Hanimaadhoo (ހަނިމާދޫ) is one of the inhabited islands of Haa Dhaalu Atoll administrative division and geographically part of Thiladhummathi Atoll in the north of the Maldives.

==Geography==
The island is 288.84 km north of the country's capital, Malé.

===Climate===
The Hanomaadhoo Meteorological Observatory is located on this island. Many flight scientific research such as those investigating aerosol concentrations in the atmosphere and the Brown Cloud phenomenon have been initiated from Hanimaadhoo.

On 27 February 2025, Hanimaadhoo recorded a temperature of 35.8 C, which is the highest temperature to have ever been recorded in the Maldives.
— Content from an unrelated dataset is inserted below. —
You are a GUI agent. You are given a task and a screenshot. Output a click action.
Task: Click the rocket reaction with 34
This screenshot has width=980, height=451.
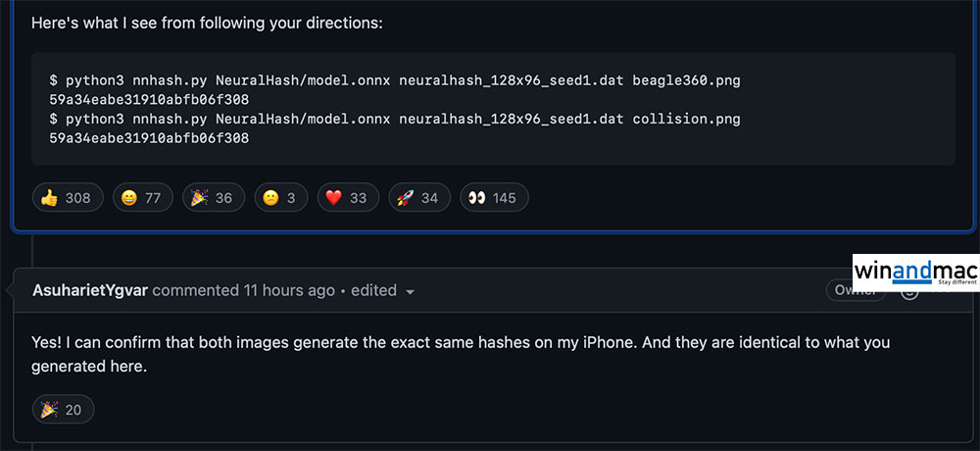click(x=417, y=198)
Climate data for Hanimaadhoo International Airport, (elevation 1.4 m (4.6 ft), 1991−2020 normals)
| Month | Jan | Feb | Mar | Apr | May | Jun | Jul | Aug | Sep | Oct | Nov | Dec | Year |
| Mean daily maximum °C (°F) | 30.8 (87.4) | 31.2 (88.2) | 32.1 (89.8) | 32.6 (90.7) | 32.0 (89.6) | 31.0 (87.8) | 30.7 (87.3) | 30.6 (87.1) | 30.7 (87.3) | 30.8 (87.4) | 30.8 (87.4) | 30.7 (87.3) | 31.2 (88.2) |
| Daily mean °C (°F) | 27.9 (82.2) | 28.2 (82.8) | 29.1 (84.4) | 29.8 (85.6) | 29.5 (85.1) | 28.8 (83.8) | 28.4 (83.1) | 28.3 (82.9) | 28.3 (82.9) | 28.2 (82.8) | 28.1 (82.6) | 28.0 (82.4) | 28.6 (83.5) |
| Mean daily minimum °C (°F) | 24.5 (76.1) | 24.6 (76.3) | 25.6 (78.1) | 26.6 (79.9) | 26.5 (79.7) | 25.8 (78.4) | 25.4 (77.7) | 25.5 (77.9) | 25.4 (77.7) | 25.2 (77.4) | 24.8 (76.6) | 24.6 (76.3) | 25.4 (77.7) |
| Average precipitation mm (inches) | 38.7 (1.52) | 29.4 (1.16) | 32.7 (1.29) | 67.2 (2.65) | 234.5 (9.23) | 229.2 (9.02) | 260.5 (10.26) | 221.5 (8.72) | 174.3 (6.86) | 198.5 (7.81) | 172.4 (6.79) | 107.8 (4.24) | 1,766.7 (69.56) |
| Average precipitation days (≥ 0.1 mm) | 3.0 | 2.7 | 2.9 | 5.5 | 13.4 | 17.1 | 16.3 | 15.0 | 13.1 | 12.8 | 10.5 | 7.3 | 119.6 |
Source: NOAA

==Demography==
Islanders from Hathifushi and Hondaidhoo have been relocated to Hanimaadhoo in the recent years.

==Economy==
The island is planned to be one of the developmental centres of the newly planned Mathi-Uthuru Province.

==Tourism Sector==

The island is slowly developing into a tourist hot spot North Of the Maldives.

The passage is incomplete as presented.